2) Вторичная структура
- Спирали и бета-листы формируют каркас, который позиционирует боковые группы. В сериновых протеазах активный центр формируется на стыке бета-структур и петлей.
- Например, петли образуют S1-полость (специфичность), а короткие сегменты образуют «оксанионовую яму» (NH группами основной цепи), стабилизирующую тетраэдрический промежуточный состояние.
3) Третичная структура (ключевая для катализа)
- Фолдинг «собирает» удалённые по последовательности остатки в строгую трёхмерную геометрию: Ser–His–Asp формируют водородные связи, обеспечивающие протонный перенос и активацию Ser-Oγ как нуклеофила.
- Геометрия активного центра и электростатическая предорганизация определяют энергетику переходного состояния — от этого зависят $k_{cat}$ и $K_m$.
- Пример: механизм сериновой протеазы — нуклеофильная атака Ser195 → образование тетраэдрического интермедиата, стабилизируемого оксанионовой ямой; His57 действует как базовый/кислотный посредник, Asp102 стабилизирует положительный заряд His.
4) Количественная связь со скоростью
- Микелианская кинетика: $v=\frac{V_{\max }[S]}{K_m+[S]}$, где $V_{\max }=k_{cat}[E{]}_0$.
- Каталитическая эффективность часто характеризуется отношением $\frac{k_{cat}}{K_m}$.
- Изменение скорости связано с изменением энергии активации: $k=A{e}^{-\Delta G^{‡}/RT}$, поэтому переход от $k_{wt}$ к $k_{mut}$ даёт $\Delta \Delta G^{‡}=-RT\ln \left(\frac{k_{mut}}{k_{wt}}\right)$.
5) Как дистантные (вне активного центра) мутации влияют на активность
- Сдвиг третичной структуры: даже одиночная замена на поверхности может изменить положение петель, формирующих S1-полость или оксанионовую яму, нарушив точную геометрию катализирующих остатков.

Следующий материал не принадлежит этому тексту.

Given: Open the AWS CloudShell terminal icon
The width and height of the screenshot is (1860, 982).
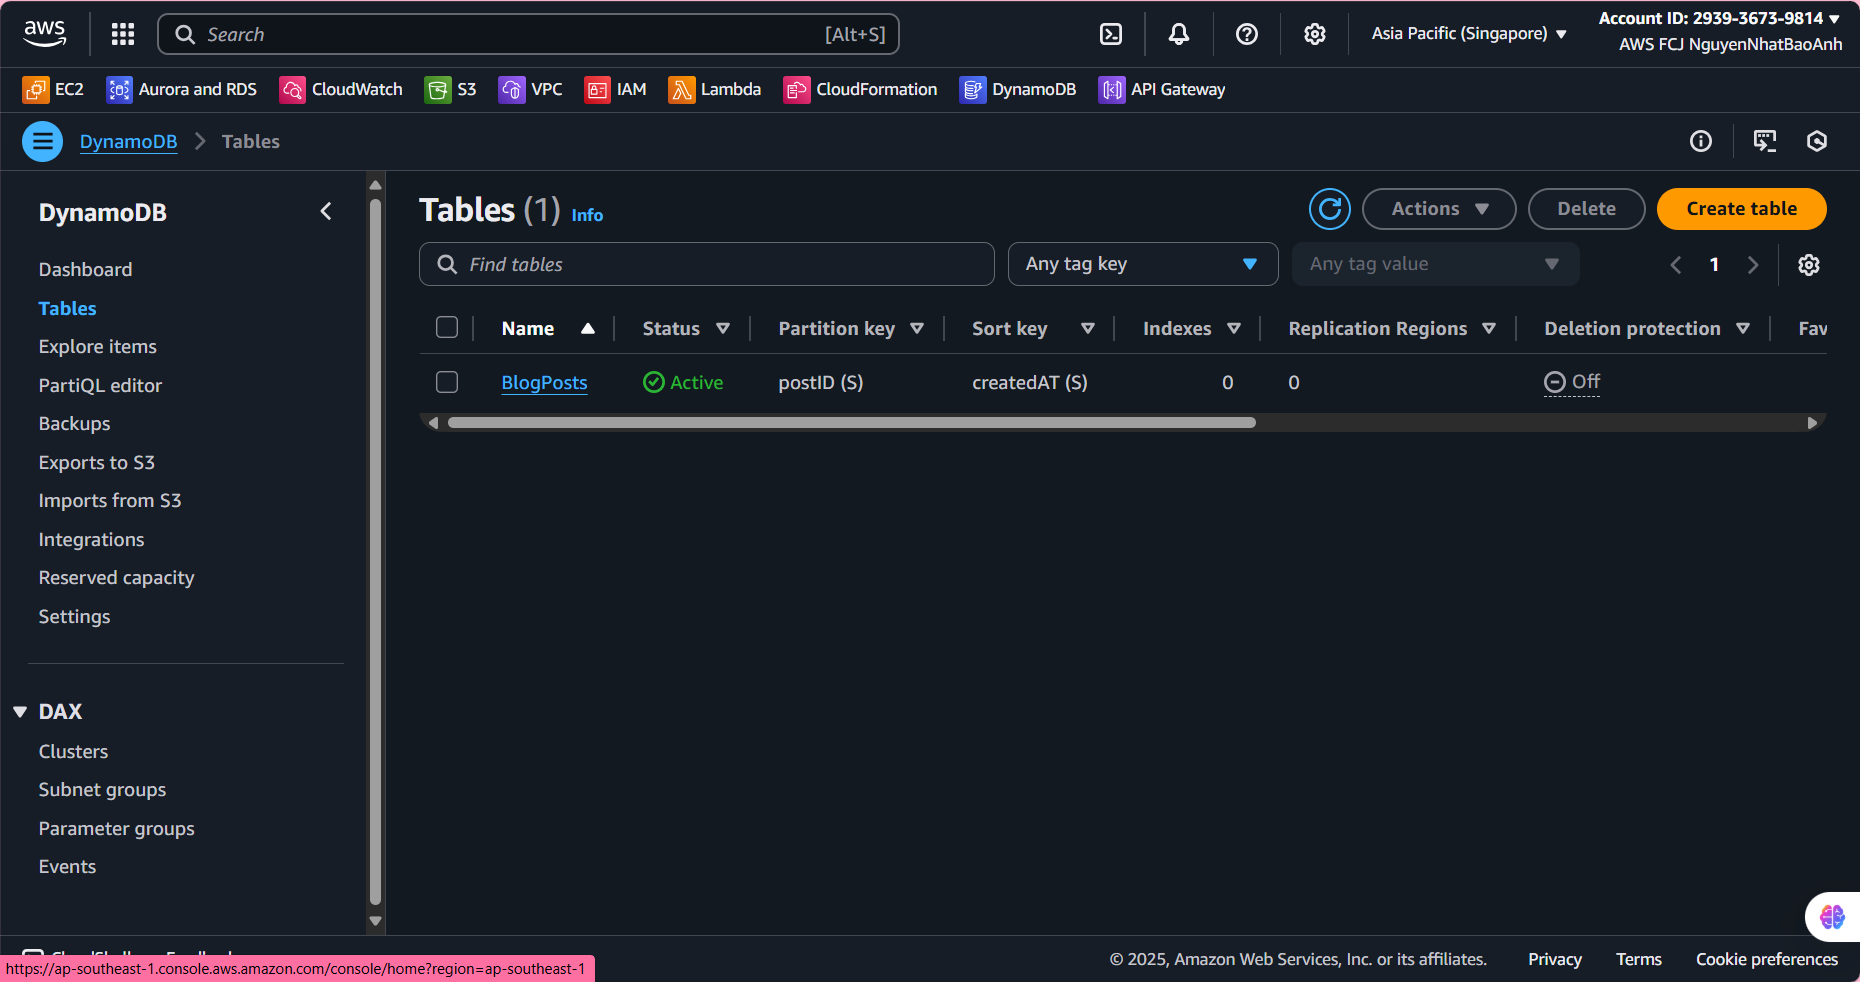Looking at the screenshot, I should click(x=1111, y=34).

- Изменение динамики и флексибильности: удалённая мутация может изменить подвижность участков, нужных для связывания субстрата или стабилизации переходного состояния; это меняет $k_{cat}$ и/или $K_m$.
- Электростатические и pKa-эффекты: перестройка водородных сетей и диполей может сменить pKa His57 → меняется доля активной протонированной/де-протонированной формы и скорость протонного переноса.
- Аллостерия и связанная конформационная смена: мутация может смещать равновесие между конформациями (активной/неактивной), меняя доступность активного сайта.
- Стабильность фермента: снижение термостабильности может приводить к частичной денатурации и снижению активного [E]0.
6) Конкретный пример и типичный эффект
- Остаток Asp189 в S1-полости трипсина даёт отрицательный заряд и определяет специфику на лизин/аргинин; замена Asp189 на нейтральный остаток (например, Ser) изменит предпочтение субстрата (приближение к специфичности химотрипсина).
- Дистантные мутации, не затрагивающие активные остатки, могут уменьшить каталитическую эффективность на несколько порядков; это эквивалентно увеличению $\Delta \Delta G^{‡}$ на несколько $RT$ (по формуле выше).
Краткий вывод: первичная задаёт «набор инструментов», вторичная — локальную архитектуру, третичная — точную топологию и электростатику активного центра; дистантные мутации действуют через изменение геометрии, динамики, электростатики или равновесий конформаций и потому могут существенно менять $k_{cat}$, $K_m$ и $\frac{k_{cat}}{K_m}$.